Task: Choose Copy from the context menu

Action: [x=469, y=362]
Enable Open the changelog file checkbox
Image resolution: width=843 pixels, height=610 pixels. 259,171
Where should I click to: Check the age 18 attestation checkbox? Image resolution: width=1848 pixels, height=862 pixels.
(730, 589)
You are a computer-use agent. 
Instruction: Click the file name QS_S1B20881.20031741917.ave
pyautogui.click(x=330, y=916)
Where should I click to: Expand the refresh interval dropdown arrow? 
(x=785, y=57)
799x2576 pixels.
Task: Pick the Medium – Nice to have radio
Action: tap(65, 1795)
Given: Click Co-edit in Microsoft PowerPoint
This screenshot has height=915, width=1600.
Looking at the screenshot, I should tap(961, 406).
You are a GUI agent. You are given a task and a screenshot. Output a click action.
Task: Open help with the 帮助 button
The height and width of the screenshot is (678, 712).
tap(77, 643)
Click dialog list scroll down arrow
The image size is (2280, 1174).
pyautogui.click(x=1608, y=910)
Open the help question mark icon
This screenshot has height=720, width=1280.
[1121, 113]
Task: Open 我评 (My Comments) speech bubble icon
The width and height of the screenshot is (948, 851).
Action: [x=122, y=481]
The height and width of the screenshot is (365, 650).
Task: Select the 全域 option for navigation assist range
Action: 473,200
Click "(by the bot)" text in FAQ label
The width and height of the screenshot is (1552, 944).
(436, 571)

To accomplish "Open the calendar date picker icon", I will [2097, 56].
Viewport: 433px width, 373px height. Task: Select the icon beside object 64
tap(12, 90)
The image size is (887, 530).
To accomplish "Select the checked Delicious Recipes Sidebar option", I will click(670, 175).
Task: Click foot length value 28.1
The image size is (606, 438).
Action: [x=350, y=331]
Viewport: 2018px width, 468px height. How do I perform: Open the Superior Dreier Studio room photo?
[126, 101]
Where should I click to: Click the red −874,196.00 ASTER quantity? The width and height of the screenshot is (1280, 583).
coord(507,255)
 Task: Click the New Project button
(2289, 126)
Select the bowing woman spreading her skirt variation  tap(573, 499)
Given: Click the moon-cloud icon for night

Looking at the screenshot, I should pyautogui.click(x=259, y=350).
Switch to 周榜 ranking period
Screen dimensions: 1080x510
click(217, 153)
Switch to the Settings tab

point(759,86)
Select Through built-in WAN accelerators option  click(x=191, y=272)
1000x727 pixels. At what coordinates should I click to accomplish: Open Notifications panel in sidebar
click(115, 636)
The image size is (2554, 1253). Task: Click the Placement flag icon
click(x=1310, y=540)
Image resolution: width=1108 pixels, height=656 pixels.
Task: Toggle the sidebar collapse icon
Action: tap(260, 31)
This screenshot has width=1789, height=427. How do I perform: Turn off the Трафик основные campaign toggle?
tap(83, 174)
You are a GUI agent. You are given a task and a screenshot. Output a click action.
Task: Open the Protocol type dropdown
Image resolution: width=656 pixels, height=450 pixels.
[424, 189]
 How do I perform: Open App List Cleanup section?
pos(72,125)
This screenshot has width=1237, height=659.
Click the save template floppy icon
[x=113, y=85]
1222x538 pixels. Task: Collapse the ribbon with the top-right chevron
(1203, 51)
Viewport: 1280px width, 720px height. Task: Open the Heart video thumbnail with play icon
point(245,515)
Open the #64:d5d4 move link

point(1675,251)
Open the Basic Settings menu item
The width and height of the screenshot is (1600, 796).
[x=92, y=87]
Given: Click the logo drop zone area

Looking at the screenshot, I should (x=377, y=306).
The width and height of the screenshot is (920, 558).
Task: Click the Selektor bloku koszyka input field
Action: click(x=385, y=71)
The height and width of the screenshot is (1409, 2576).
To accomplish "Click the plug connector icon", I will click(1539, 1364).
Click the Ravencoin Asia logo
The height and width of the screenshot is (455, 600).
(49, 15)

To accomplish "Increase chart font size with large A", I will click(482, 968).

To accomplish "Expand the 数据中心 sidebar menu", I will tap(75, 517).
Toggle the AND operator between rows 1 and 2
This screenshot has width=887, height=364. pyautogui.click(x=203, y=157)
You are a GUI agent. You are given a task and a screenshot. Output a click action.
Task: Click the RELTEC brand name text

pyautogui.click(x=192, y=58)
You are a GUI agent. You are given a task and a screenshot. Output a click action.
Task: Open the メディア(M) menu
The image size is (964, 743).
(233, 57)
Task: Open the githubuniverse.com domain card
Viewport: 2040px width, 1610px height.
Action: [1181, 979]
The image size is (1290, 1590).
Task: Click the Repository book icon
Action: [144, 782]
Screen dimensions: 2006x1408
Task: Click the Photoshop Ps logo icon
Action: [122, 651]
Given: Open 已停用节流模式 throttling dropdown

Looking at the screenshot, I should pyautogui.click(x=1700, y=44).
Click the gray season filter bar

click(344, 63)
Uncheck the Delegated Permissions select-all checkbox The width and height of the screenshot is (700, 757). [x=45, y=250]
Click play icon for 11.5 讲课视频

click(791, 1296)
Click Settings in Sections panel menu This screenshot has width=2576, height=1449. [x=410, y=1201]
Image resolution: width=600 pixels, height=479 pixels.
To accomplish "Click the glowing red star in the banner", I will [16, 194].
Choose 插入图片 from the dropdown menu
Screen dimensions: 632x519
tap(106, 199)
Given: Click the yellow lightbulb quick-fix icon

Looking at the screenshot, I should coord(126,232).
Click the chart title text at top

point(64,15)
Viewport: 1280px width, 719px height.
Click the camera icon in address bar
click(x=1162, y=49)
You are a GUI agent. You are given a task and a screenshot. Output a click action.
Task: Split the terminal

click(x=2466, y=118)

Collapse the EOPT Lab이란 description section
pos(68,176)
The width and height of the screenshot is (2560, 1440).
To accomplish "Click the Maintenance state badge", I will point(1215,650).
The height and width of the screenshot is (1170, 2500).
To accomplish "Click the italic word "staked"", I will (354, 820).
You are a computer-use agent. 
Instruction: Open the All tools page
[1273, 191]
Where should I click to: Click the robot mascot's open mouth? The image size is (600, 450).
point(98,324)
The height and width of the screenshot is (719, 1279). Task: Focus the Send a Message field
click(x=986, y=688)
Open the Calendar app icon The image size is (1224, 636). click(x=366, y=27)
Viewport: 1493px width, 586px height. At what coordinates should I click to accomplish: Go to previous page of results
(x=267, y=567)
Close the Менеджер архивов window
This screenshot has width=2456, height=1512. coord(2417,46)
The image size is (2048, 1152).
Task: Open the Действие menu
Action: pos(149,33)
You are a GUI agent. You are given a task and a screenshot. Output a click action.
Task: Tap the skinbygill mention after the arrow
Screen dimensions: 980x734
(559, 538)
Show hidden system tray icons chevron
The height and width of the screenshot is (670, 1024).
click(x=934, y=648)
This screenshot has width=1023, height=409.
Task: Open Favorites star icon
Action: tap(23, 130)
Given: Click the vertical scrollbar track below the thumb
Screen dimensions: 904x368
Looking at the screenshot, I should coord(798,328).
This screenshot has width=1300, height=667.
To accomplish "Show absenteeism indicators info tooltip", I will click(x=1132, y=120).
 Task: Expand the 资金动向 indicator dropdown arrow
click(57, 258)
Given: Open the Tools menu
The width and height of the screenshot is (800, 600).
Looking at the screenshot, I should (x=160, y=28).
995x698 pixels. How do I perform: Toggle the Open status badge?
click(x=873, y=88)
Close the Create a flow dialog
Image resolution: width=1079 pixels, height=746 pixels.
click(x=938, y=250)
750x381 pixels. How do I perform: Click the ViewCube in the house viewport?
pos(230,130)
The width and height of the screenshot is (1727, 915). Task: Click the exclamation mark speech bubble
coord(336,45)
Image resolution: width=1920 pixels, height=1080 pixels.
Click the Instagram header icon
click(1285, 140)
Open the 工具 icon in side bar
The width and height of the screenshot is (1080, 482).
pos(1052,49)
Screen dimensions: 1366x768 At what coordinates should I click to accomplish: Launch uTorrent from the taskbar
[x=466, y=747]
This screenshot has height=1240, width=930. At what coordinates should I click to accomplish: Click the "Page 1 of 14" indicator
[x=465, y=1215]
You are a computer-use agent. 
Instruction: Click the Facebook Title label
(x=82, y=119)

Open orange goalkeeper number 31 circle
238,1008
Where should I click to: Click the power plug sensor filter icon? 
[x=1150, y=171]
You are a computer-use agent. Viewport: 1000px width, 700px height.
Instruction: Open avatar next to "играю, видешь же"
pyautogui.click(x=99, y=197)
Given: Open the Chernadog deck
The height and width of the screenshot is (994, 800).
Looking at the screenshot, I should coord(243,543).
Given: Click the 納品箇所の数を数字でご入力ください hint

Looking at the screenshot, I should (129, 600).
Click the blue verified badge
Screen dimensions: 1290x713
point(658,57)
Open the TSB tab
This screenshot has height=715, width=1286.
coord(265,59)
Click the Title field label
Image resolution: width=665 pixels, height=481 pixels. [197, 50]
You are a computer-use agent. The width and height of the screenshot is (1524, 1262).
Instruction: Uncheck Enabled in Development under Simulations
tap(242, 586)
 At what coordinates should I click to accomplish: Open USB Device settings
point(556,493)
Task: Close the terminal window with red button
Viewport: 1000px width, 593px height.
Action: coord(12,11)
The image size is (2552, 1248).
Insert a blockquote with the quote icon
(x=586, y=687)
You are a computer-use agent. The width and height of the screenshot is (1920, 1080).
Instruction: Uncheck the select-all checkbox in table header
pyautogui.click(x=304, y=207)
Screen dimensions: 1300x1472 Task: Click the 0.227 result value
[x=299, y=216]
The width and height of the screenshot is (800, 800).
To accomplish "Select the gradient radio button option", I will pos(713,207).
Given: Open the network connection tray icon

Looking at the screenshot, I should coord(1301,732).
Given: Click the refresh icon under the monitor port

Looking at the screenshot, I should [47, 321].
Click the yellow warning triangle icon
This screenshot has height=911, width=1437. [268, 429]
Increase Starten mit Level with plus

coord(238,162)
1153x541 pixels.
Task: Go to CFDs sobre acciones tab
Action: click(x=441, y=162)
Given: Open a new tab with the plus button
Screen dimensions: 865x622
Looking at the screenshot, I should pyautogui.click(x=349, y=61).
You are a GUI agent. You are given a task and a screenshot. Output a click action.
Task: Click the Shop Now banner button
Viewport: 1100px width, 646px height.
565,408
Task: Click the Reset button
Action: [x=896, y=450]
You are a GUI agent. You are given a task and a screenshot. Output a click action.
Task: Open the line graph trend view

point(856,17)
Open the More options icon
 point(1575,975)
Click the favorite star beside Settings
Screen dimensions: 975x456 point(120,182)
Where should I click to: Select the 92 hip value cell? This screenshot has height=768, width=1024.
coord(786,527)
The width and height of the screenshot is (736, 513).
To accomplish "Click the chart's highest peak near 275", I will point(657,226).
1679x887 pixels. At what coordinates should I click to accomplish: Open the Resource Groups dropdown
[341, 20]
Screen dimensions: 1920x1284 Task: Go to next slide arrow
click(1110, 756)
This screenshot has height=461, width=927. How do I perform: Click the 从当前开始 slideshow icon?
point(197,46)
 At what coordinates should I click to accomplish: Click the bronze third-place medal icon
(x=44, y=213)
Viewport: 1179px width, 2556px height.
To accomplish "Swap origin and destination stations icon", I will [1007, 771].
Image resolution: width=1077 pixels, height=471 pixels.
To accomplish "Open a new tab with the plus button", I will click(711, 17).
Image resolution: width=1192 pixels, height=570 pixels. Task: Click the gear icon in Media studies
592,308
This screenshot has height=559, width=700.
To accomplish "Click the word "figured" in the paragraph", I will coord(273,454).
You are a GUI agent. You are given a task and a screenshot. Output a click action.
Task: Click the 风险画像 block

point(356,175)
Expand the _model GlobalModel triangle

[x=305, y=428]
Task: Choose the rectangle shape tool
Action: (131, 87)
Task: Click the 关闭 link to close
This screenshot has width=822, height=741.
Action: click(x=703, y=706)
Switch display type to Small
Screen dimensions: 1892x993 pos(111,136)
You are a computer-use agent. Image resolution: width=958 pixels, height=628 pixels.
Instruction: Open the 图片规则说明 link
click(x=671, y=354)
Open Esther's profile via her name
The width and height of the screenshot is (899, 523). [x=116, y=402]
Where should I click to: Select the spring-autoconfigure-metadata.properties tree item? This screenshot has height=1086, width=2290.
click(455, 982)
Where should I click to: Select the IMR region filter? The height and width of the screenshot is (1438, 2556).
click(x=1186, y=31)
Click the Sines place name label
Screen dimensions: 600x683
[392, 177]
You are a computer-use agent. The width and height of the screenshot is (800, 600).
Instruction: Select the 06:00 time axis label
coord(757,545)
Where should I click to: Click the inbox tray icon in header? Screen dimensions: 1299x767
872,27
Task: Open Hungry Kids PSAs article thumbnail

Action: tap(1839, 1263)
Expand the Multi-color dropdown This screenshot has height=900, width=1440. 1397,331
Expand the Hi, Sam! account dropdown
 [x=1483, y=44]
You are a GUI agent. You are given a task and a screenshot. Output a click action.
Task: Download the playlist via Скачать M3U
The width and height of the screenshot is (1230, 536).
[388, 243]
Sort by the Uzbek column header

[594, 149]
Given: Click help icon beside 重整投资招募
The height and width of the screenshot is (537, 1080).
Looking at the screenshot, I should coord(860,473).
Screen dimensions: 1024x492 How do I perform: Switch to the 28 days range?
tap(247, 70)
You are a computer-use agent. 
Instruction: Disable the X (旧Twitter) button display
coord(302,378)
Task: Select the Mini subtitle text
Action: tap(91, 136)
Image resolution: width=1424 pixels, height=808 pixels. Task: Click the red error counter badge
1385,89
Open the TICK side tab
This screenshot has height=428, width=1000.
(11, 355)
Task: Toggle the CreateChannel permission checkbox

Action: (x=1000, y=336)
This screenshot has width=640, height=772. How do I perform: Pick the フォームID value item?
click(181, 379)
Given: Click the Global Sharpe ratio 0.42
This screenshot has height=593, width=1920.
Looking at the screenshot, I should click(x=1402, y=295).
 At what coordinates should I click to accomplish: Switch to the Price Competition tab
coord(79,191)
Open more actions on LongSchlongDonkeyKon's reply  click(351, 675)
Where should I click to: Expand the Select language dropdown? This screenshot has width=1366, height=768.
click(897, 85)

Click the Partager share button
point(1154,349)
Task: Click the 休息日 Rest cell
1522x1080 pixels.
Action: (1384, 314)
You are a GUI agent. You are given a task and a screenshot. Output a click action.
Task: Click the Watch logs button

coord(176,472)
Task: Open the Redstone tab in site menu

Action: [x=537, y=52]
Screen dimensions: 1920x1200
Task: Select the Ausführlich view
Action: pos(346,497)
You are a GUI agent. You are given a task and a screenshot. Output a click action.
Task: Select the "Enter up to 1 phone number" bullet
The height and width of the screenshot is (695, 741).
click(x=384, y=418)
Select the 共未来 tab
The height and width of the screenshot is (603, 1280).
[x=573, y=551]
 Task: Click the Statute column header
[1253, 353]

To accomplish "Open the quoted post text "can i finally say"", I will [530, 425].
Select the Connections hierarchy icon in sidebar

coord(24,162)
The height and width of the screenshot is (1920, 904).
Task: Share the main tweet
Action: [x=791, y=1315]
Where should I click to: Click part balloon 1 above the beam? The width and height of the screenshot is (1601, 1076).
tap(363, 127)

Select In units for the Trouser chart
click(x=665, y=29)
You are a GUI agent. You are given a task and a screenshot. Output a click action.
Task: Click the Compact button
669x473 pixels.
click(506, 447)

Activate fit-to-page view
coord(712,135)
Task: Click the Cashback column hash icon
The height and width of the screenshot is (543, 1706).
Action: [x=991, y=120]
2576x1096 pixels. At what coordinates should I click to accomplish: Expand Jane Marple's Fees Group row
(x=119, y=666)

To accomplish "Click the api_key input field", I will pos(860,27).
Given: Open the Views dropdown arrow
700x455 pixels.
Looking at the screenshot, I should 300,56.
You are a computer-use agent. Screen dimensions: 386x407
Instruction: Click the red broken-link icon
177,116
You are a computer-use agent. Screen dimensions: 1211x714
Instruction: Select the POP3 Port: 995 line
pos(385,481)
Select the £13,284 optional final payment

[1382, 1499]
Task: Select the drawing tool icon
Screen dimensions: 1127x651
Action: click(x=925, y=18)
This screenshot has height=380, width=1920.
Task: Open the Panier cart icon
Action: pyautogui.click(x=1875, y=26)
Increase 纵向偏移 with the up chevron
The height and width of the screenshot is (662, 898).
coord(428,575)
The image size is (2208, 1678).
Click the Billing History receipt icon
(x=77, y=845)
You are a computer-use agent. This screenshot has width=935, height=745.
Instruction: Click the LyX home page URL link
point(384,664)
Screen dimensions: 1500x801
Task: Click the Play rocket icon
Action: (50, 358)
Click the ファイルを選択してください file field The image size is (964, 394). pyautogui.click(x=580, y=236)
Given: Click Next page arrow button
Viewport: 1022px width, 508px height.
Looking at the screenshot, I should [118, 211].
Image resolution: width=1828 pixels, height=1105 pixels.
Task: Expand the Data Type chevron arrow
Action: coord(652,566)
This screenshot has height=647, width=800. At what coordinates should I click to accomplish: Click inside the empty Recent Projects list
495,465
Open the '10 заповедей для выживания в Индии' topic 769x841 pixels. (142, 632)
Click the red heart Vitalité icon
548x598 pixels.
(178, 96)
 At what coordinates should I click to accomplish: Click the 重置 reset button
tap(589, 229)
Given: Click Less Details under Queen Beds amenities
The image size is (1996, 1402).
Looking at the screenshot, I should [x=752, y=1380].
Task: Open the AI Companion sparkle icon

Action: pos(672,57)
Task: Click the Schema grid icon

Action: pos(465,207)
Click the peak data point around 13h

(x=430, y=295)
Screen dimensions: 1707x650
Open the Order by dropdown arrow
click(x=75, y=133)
......
- Exercise directions -
Quote the records from the line with "Task: Toggle the CreateChannel" up to and including the line with "Action: (1384, 314)", reproducing each line without change.

- Answer to the problem -
Task: Toggle the CreateChannel permission checkbox

Action: (x=1000, y=336)
This screenshot has width=640, height=772. How do I perform: Pick the フォームID value item?
click(181, 379)
Given: Click the Global Sharpe ratio 0.42
This screenshot has height=593, width=1920.
Looking at the screenshot, I should click(x=1402, y=295).
 At what coordinates should I click to accomplish: Switch to the Price Competition tab
coord(79,191)
Open more actions on LongSchlongDonkeyKon's reply  click(351, 675)
Where should I click to: Expand the Select language dropdown? This screenshot has width=1366, height=768.
click(897, 85)

Click the Partager share button
point(1154,349)
Task: Click the 休息日 Rest cell
1522x1080 pixels.
Action: (1384, 314)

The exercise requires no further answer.